▶ _Material provided_

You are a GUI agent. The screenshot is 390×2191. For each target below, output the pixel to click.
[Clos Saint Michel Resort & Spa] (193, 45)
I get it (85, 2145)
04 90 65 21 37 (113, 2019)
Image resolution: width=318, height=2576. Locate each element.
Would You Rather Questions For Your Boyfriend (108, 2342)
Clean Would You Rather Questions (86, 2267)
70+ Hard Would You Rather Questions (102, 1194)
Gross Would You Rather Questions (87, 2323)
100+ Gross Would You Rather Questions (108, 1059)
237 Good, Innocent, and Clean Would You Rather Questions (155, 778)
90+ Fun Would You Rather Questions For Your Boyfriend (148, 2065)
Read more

▶ _Action item_
Each line of the records above should be copied exactly.

▶ _Problem solution_
You are a GUI agent. The screenshot is 390×2191. For each target below, output the pixel to click.
[Clos Saint Michel Resort & Spa] (193, 45)
I get it (85, 2145)
04 90 65 21 37 (113, 2019)
Image resolution: width=318, height=2576. Locate each element.
Would You Rather Questions For Your Boyfriend (108, 2342)
Clean Would You Rather Questions (86, 2267)
70+ Hard Would You Rather Questions (102, 1194)
Gross Would You Rather Questions (87, 2323)
100+ Gross Would You Rather Questions (108, 1059)
237 Good, Innocent, and Clean Would You Rather Questions (155, 778)
90+ Fun Would You Rather Questions For Your Boyfriend (148, 2065)
Read more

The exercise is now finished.